Why 'Wasting Time' Isn't Really a Thing
Article by Megan Nicole O'Neal
There are certain things taught to us at a young age that we never seem to question as we grow older: Eat your veggies; they’re good for you. Think of all of the phrases society repeats about time. “When you’re older, you’ll wish you had more time.” Or “time is precious, don’t waste it.” Or as Gen-Z would gram it, #YOLO. As a young sponge, I internalized this sentiment early, to the point that a refusal to waste time became a way of life that I followed dutifully.
I did everything I could to maximize my time. In a competition with myself, I never turned down an opportunity. I can still picture running to second base with a leotard hidden underneath my baseball uniform because I’d rush straight from one practice to another. When you’re young, people call this the mark of a high achiever, so I wore my affinity for multitasking as a badge of honor. “Sleep is for the weak” was a running joke I proudly adopted. But jokes have a bitter kernel of truth behind them if you pay attention.
I wore my affinity for multitasking as a badge of honor.
This belief that I could do it all stayed with me after college—I was working full-time, volunteering, running half marathons, traveling. A master juggler. Everything done artfully and with a smile. The trouble is, life happens and things change course unexpectedly. One of the balls gets heavier and threatens your rhythm. Refusing to slow down because “time is of the essence,” I pressed onward. And onward. And past the recommended dose of onward. When I finally looked up for air, I gulped a lungful of water from the riptide I’d unknowingly been swept into.
I’d built my life with such a momentum and no wiggle room for anything other than my best, even an emergency chute couldn’t reduce my speed. Originally I’d framed it as being determined, but I was so married to the idea of living each moment to the fullest that I ran myself straight into an existential crisis. You know, the kind paired with answerless questions that repeat on an endless loop. Why am I spending so much energy on x, y, and z? Am I actually making a difference? What is my purpose? At 27, I was so mentally and physically exhausted from running around in circles—yet the idea of taking a mental health day made me feel ashamed.
That’s a problem.
We overachievers pressure ourselves so much with the idea of greatness. As if there’s only one definition of success. Often this is romanticized to look a lot like the entrepreneur graced with the next great idea and maddeningly burns the midnight oil, fueled by passion, until their idea is a sensation. But a large part of being successful is knowing when to push and when to pause. Singers meticulously plot out where in each line they will take a breath. Pilots have a co-pilot to steer the ship if they get tired. So why in business is it so hard to shed the idea that any time not spent productively moving toward a goal is a waste? Billable hours and timesheets are partially to blame for compulsively needing to justify your minutes, though I don’t think it’s that simple.

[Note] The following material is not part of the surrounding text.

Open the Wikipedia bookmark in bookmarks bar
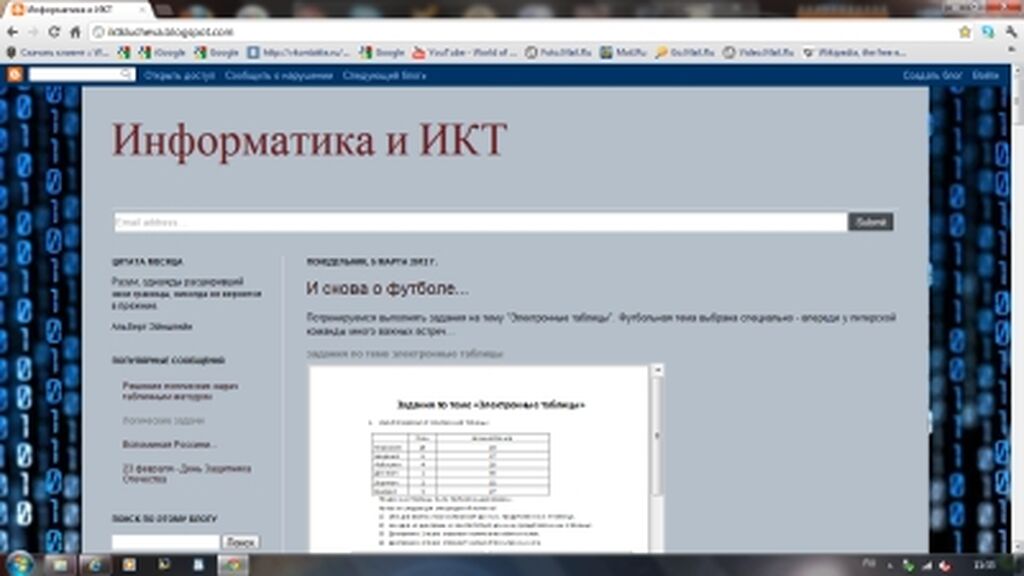click(x=855, y=52)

A large part of being successful is knowing when to push and when to pause.
During my painfully self-prescribed relaxation (if you can even call it that), I realized this: You have to know what your time is worth, and then spend it accordingly. It sounds easy enough, but it’s actually nearly impossible to quantify what your time is worth without measuring each task against your personal values. I love this notion.
Time is a commodity. It’s nothing you can buy or sell, though it is something you spend. As long as you spread it among things aligned with your values, even Netflix bingeing can still be a positive investment. (I see you, Virunga.)
You have to know what your time is worth, and then spend it accordingly.
So although I believe the intentions of grandparents everywhere when they caution 8-year-olds to put their time to better use are pure, I can’t shake the feeling it does all of us a disservice. If someone had deemed tinkering on old computers as wasteful, we might never have met Siri. Like beauty, meaning is in the eye of the beholder, and we should stop insisting time fits within one standard value system. When you’re under an impossible pressure to squeeze out each minute of life like the last drop of coffee on a Monday morning—when there’s not a second to lose—you never get to turn off. Or breathe. And even the most determined flame can’t survive without oxygen.
Even the most determined flame can’t survive without oxygen.
From a recovering perfectionist who wholeheartedly believed she could do it all and at once, please take my word for it—you can’t. More importantly, you shouldn’t. As Sterling Griffin has said, “success is found in your habits, not your events.” Go slower. Make it a habit. Waste time to breathe. You might be killing time, but you’ll be saving yourself.